Bila ketiga unsur kekuatan itu digunakan secara seimbang maka kebahagiaan akan dapat diraih. Seseorang tidak dapat mencapai kebahagiaan hanya dengan menggunakan satu atau dua unsur saja ketiga-tiganya harus digunakan dan itupun hendaknya seimbang.
Umat islam memiliki formula yang lebih sederhana :Seseorang akan bahagia apabila menggunakan Formula Sabar dan Syukur. Hidup itu merupakan perjalanan tanpa henti (selama masih hidup di dunia) melalui jalan yang tidak pernah selalu datar kadang2 naik, tidak selalu jalan baik /licin tetapi kadang2 ada jalan berlubang, tidak akan selamanya jalanl urus kadang2 ada belokan, tidak semalanya dalam keadaan cuaca baik kadang2 terjadi hujan lebat disertai halilintar yang mengganggu perkjalanan kita. Jalan yang rata, lurus,licin, cuaca baik itu gambaran kita sedang dikaruniai Allah kenikmatan, saat itu kita harus bersyukur dan mereka yang bersyukur pada saar itu maka Allah akan melimpahkan nikmat yang lebih besar lagi itulah kebahagiaan. Sebaliknya pada saat kita menghadapai situasi yang kurang baik atau kurang menguntungkan maka senjata ampuh yang harus kita gunakan agar kita tetap bahagia yaitu dengan menggunakan senjata Sabar.
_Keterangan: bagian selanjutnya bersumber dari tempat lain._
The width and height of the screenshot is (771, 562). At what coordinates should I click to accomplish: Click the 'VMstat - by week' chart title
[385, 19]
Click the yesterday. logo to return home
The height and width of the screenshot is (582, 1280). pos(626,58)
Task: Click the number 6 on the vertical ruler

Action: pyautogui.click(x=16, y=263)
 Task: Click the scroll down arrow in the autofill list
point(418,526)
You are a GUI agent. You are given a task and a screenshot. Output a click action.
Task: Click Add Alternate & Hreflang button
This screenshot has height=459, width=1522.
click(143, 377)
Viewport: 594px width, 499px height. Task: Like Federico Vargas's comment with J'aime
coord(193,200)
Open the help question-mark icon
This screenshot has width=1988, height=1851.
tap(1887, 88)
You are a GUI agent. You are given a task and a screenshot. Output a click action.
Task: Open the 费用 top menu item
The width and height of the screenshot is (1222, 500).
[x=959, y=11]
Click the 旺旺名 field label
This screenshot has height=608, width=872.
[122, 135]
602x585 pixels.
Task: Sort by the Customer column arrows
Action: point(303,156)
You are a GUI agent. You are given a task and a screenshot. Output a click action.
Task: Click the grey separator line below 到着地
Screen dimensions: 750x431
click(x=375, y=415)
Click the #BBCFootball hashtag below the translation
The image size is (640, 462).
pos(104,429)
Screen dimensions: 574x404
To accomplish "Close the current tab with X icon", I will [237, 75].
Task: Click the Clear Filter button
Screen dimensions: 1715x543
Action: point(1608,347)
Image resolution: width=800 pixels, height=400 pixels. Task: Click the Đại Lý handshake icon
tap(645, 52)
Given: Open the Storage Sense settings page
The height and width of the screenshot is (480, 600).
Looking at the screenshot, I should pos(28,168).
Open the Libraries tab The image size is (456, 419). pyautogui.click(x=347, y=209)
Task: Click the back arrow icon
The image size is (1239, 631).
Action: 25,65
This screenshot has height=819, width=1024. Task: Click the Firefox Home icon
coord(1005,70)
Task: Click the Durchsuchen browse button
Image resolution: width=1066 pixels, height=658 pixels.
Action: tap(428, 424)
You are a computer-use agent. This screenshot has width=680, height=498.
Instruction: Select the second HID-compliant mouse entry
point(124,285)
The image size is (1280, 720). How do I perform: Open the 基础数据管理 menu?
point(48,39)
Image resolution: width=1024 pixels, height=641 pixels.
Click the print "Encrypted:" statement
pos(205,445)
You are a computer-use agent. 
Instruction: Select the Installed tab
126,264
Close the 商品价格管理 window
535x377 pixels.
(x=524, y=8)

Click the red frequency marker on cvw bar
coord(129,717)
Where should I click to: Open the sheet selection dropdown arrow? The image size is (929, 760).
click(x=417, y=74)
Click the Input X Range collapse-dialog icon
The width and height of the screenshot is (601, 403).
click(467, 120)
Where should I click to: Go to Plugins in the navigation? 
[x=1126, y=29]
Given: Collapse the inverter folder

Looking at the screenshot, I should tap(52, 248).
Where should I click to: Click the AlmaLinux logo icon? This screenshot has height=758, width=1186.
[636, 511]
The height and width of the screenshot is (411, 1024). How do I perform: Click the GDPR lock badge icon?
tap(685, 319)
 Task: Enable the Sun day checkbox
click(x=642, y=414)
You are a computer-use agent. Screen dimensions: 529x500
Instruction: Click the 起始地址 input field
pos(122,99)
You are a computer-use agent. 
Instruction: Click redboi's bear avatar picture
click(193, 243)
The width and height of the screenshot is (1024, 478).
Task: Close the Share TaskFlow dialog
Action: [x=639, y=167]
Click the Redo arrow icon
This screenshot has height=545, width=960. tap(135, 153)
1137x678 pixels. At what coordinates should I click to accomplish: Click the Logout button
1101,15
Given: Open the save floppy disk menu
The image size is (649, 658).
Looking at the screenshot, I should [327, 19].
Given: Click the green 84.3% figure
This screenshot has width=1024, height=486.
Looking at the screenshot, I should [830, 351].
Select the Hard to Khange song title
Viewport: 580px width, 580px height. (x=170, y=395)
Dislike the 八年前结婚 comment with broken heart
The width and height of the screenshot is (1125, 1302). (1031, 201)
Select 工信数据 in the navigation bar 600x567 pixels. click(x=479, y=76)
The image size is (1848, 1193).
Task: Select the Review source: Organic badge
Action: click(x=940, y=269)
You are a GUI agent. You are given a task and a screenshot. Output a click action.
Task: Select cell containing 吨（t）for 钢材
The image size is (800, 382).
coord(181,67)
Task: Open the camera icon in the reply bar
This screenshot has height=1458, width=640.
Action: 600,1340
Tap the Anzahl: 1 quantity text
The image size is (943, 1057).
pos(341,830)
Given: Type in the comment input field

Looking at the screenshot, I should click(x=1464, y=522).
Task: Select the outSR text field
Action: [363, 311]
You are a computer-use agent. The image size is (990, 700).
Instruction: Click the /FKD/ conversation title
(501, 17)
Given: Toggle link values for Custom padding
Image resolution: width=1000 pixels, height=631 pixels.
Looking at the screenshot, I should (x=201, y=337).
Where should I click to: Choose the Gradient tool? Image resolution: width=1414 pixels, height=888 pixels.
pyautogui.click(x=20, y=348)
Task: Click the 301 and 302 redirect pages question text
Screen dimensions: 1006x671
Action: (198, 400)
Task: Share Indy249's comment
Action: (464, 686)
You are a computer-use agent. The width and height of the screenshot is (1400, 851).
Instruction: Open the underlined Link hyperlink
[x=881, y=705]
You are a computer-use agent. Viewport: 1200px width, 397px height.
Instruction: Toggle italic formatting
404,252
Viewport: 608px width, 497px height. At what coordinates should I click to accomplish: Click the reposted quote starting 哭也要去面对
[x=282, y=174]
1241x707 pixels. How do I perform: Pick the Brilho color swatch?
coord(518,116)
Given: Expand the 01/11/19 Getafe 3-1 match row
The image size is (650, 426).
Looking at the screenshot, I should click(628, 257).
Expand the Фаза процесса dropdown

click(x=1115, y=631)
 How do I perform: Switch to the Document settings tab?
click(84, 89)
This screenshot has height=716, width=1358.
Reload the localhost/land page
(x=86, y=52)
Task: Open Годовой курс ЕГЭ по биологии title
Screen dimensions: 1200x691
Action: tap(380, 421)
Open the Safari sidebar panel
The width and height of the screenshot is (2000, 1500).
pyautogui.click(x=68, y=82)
Kasimpulannya, bahagia itu sesungguhnya dapat diraih oleh setiap orang asal orang itu mau menggunakan potensi dirinya dengan baik yaitu potensi fisik, akal dan ruh. Ketiganya karunia Allah bagi kita, gunakanlah secara seimbang. Kita juga akan selalu merasa bahagia selama kita mau menggunakan senjata pamungkas kebahagiaan yaitu sifat Sabar dan Syukur. Syukuri setiap nikmat yang kita peroleh dan Berabarlah bila kita menghadapi tantangan atau musibah yang menimpa kita. Ni’mat Allah yang diberikan kepada kita itu tak terhitung banyaknya tetapi sebahagian kita tidak atau kurang mensyukurinya sebab kita fokus kepada yang pada saat itu tidak ada pada kita. Silahkan hitung berapa nilainya beragam nikmat yang kita miliki terkait dengan potensi fisik kita; dengan panca indera yang kita miliki, dengan potensi akal kita dan potensi emosional serta spiritual yang kita peroleh. Pada saat semua itu berfungsi dengan baik umumnya kita tidak pernah mensyukurinya dan berterima kasih kepada yang telah memberikannya kepada kita ; baru bila salah satu terganggu atau sakit kita menyadari betapa besarnya nilai mata, telinga, mulut, gigi, lidah, rambut dll. Allah dalam Firmannya pada Q.Surat Arachman sampai 33 kali menyebutkan :”Nikmat mana lagi yang kamu dustakan”. Betul karena kita mendustakan nikmat yang diberikan Allah maka yang menderita itu kita sendiri.Mendustakan nikmat itu artinya nikmat yang diberikan Allah itu tidak kita syukuri bahkan kita kufuri. Contoh kita diberi akal tidak digunakan untuk memikirkan kebaikan tetapi justru digunakan untuk menipu atau merugikan orang lain. Kita diberikan fisik yang kuat tetapi tidak digunakan untuk mengerjakan yang bermanfaat tetapi digunakan untuk menyakiti orang lain. Kita diberi kemampuan bicara tidak digunakan untuk bicara santun atau mengajarkan ilmu bermanfaat tetapi digunakan untuk menyampaikan berita2 bohong atau mengajarkan ilmu untuk merusak kehidupan.
Mari kita nikmati perjalanan hidup yang sebentar ini dengan selalu bersyukur atas segala nikmat yang kita peroleh dan Bersabar bila tantangan atau musibah menimpa dan jangan lupa tugas kita di dunia itu adalah untuk Beribadah yaitu mengabdi kepada Allah dan berbuat baik kepada sesama manusia.